--- Start ---

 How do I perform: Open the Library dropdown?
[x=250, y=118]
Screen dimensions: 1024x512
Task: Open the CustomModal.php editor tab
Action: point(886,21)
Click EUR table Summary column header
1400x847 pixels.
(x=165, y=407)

--- End ---

→ **Task details**
Pull out each line above that contains the word "Open". Case counts.

→ **Result below**
 How do I perform: Open the Library dropdown?
Task: Open the CustomModal.php editor tab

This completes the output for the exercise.